Nosso chanceler publicou nota oficial negando tudo e, assim como no caso da funcionária que assombrava seu gabinete, nunca mais foi incomodado com o assunto. Mas o que mais me impressiona é que nenhum dos nossos combatentes jornalistas, na era da cruzada contra a corrupção, teve a curiosidade de saber o que pensa o presidente do PSDB sobre o caso.

A campanha presidencial do partido de 2010 está no olho do furacão do escândalo, mas ninguém considerou pertinente ir atrás da palavra do seu presidente. Apesar de andar sumido, Aécio é senador, todos sabem onde encontrá-lo, não há mistério. Só mesmo o Sensacionalista poderia dar essa manchete:  “Equipe de jornalistas que esperava pronunciamento de Aécio sobre Serra e Odebrecht desiste e vai pra casa”. Toda aquela voracidade para denunciar a corrupção na política parece ter murchado, tal qual o Pato da Fiesp cujo presidente, diga-se de passagem, também está sendo acusado por Duda Mendonça de ter usado a Odebrecht via caixa 2 para pagar seus serviços.

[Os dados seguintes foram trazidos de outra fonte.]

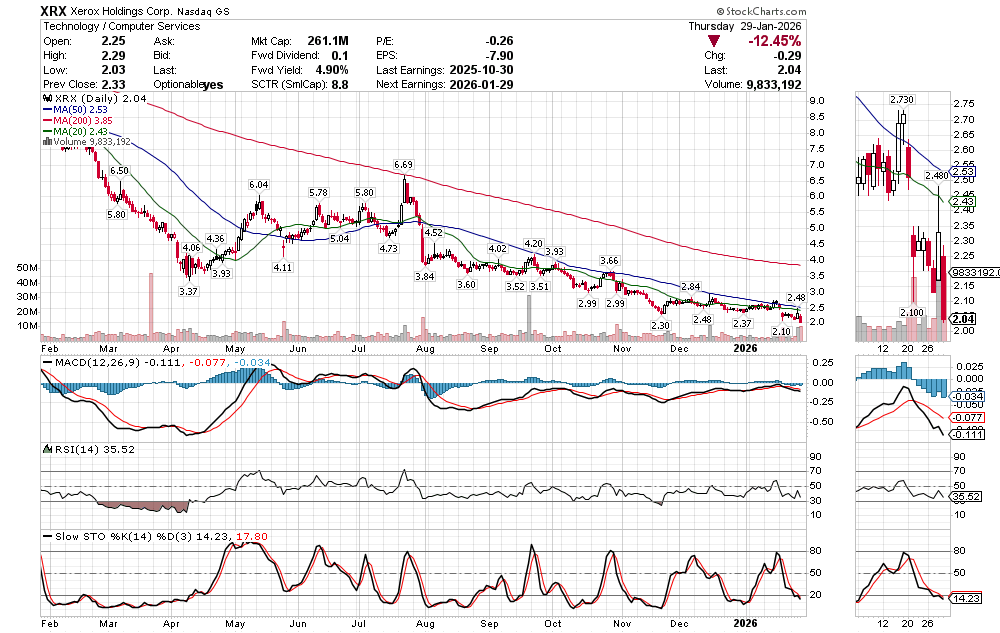
Task: Click the icon beside Slow STO %K(14)
Action: pyautogui.click(x=44, y=535)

O próprio Aécio nunca desfrutou de tamanha simpatia da mídia. Suas contas secretas em Liechtenstein, por exemplo, foram objeto de longa reportagem da revista Época, da editora Globo. O fato logo em seguida caiu no esquecimento, é verdade, mas pelo menos houve um certo aprofundamento no assunto. Henrique Alves, ex-ministro do Turismo de Temer, caiu após ser acusado de receber R$1,55 milhão de propina da Transpetro. Serra é acusado de receber 12 vezes mais e continua inabalável no cargo. Não temos, como de costume, colunistas pressionando pela sua saída nem editoriais indignados. É ou não é um fenômeno?

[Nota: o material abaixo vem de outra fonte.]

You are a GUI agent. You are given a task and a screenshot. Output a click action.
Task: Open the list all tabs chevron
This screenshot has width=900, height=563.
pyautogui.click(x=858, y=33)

A cobertura da política brasileira tem se pautado pela escandalização da corrupção. Cabe perguntar se há mesmo uma genuína preocupação com a ética nas relações políticas ou se  isso varia conforme o personagem envolvido e os interesses dos empresários de mídia. De qualquer forma, prometo ficar um tempo sem falar sobre o nosso fenômeno. Semana que vem, quem sabe, talvez eu traga uma entrevista com Dr. Cuca Beludo para falar sobre a dieta sem glúten da Dilma  revelada no vazamento da lista de supermercado publicada pela Globo.

Foto de cima: Serra, “meio grogue”, após ser atingido na cabeça por um objeto na campanha presidencial em 2010.